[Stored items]
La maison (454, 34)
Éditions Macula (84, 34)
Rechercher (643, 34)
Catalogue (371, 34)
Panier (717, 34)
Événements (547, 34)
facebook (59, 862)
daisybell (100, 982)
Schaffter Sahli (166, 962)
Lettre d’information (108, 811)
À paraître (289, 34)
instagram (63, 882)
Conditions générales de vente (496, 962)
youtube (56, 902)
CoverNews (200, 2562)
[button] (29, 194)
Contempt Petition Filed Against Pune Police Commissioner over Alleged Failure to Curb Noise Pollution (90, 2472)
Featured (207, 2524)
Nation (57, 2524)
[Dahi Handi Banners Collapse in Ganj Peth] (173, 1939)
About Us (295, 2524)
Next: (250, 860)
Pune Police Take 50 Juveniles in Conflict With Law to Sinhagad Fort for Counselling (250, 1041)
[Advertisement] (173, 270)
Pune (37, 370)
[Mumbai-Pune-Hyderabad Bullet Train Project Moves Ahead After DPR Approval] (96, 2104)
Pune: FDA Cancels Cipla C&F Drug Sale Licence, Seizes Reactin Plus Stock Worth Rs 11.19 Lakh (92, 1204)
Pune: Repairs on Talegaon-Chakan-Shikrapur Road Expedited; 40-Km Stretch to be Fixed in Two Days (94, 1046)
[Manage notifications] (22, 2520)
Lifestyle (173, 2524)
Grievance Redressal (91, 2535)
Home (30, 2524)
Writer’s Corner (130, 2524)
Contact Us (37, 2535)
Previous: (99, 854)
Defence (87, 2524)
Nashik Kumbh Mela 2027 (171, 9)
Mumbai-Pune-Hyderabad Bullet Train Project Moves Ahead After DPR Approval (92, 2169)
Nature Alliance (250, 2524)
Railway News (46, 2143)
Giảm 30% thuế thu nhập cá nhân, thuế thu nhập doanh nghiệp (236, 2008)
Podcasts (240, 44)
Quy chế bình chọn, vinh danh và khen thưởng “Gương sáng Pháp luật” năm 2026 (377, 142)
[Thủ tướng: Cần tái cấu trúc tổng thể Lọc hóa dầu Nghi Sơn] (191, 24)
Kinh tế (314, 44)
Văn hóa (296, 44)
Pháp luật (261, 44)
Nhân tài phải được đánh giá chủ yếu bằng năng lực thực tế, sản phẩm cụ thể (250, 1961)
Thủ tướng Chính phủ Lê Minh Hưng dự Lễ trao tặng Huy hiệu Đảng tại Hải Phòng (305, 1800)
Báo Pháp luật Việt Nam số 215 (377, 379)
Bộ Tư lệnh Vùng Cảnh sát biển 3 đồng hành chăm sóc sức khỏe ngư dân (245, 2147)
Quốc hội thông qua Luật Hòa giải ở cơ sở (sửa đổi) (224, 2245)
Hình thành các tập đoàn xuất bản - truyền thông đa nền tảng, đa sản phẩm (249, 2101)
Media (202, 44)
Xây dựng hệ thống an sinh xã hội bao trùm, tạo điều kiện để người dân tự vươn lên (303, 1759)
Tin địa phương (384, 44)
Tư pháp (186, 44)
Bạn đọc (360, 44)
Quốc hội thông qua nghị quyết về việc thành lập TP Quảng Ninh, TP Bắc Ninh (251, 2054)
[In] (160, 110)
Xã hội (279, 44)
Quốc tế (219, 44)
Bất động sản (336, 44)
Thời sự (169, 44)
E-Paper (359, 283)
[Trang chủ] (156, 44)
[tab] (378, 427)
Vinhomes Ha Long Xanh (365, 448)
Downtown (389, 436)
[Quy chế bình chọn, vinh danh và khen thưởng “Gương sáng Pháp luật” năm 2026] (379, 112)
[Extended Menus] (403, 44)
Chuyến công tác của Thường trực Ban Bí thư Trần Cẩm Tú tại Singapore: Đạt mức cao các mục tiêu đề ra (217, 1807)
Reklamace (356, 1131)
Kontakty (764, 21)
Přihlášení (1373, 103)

EXERCISE INSTRUCTIONS
The answer must be the line containing "Quốc hội thông qua Luật" and every line after it to the end of the data, exactly as written.

RESPONSE AREA
Quốc hội thông qua Luật Hòa giải ở cơ sở (sửa đổi) (224, 2245)
Hình thành các tập đoàn xuất bản - truyền thông đa nền tảng, đa sản phẩm (249, 2101)
Media (202, 44)
Xây dựng hệ thống an sinh xã hội bao trùm, tạo điều kiện để người dân tự vươn lên (303, 1759)
Tin địa phương (384, 44)
Tư pháp (186, 44)
Bạn đọc (360, 44)
Quốc hội thông qua nghị quyết về việc thành lập TP Quảng Ninh, TP Bắc Ninh (251, 2054)
[In] (160, 110)
Xã hội (279, 44)
Quốc tế (219, 44)
Bất động sản (336, 44)
Thời sự (169, 44)
E-Paper (359, 283)
[Trang chủ] (156, 44)
[tab] (378, 427)
Vinhomes Ha Long Xanh (365, 448)
Downtown (389, 436)
[Quy chế bình chọn, vinh danh và khen thưởng “Gương sáng Pháp luật” năm 2026] (379, 112)
[Extended Menus] (403, 44)
Chuyến công tác của Thường trực Ban Bí thư Trần Cẩm Tú tại Singapore: Đạt mức cao các mục tiêu đề ra (217, 1807)
Reklamace (356, 1131)
Kontakty (764, 21)
Přihlášení (1373, 103)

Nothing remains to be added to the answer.